7.    Is your work ever done?

Yes and no. Once a book is published, you can’t really change it. Perhaps the new electronic publishing may enable that. I’ve certainly cringed when looking at earlier stories and poems I’ve written. I’ve grown so much as a writer, and I hope I always will. I can’t imagine “losing” my creativity. If I ever get to that dreaded place, someone take me to Paris or Kenya or Tibet, or at least to a museum! Output is only as good as input. Seriously, one of the things I love about a writing career is that no one will ever force me to retire. I hope to write until I die, regardless if anyone wants to publish it!

 

8. What do you think makes you a creative person? Can any people make themselves creative?

I believe it’s possible, but it may take some people a lot of work to become “open.”

 

Perhaps my openness has something to do with being the only girl in a family of boys. I was always different. I was the only one in the house with my own room, so I had solitude. I was never lonely, yet I had a place to be alone when I wanted. I have always been good at “connecting” things: seeing one thing and associating it with a different thing. That’s metaphor-making.  For example, recently I saw the curly tendrils of a pea plant grasping our garden fence. It looked like a baby’s hand holding onto a grown-up’s forefinger. Sometimes I get into a groove or a zone (athletes talk about this zone), when I see everything like this—everything is connected. It makes me feel giddy and dizzy, and a little sad too, because I know I can’t write about all of it! Only some.

 

9.    So…everything inspires you?

Everything! Art, music, the news, amazing people, my vegetable garden and my flowers that come back loyally every year, my kids and their struggles, my dog, spiders, skyscrapers, poetry, stories. These are not in any order, because I, a writer, can put all of this in any order want.

 

10. What other creative stuff do you do, now, as a grown-up?
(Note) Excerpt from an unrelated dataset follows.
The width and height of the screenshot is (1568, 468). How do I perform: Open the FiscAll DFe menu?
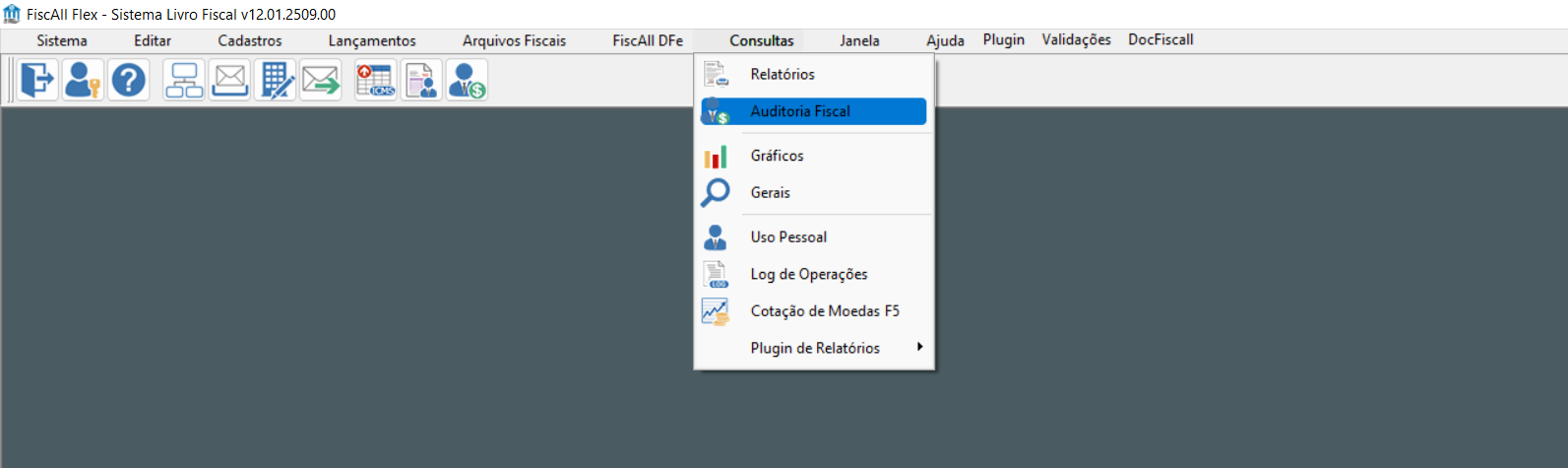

Walking around the block is creative for me (especially if my dog, Sunny, is with me. He’s a black and white pointer/beagle.) In general, I play a lot. Playing renews me. It also exposes me to others’ creativity, and that feeds me. Tennis, swimming, walking, wiffleball, games with the kids—cards, chess. I coach my daughter’s softball and soccer teams. I love to cook when I have the time—Asian stir-fry, Mexican, Italian, French & good ole American. I don’t play computer games. I like surfing the Net, but I spend so much time on the computer already—writing, teaching a writing correspondence course, and e-mailing-- I’d rather not let the computer command my spare time too.

 

11. Do you have any wise words for kids who want to be writers?

Yes, but I’m afraid they’re not new words. A) READ! Anything, comic books to cook books, old fogy memoirs to romances. B) WRITE! Anything, (see list under “A”) C) Travel. Nothing opens your mind like it. You don’t need to go to Moscow or Madagascar. Take a new path to school. Drive home a different street. Get off the highway in a town you’ve sped by.

D) If you want to publish, go after it professionally. Take courses, attend conferences, study trade magazines, etc. There are many journals that publish young writers, better yet, put out your own literary journal!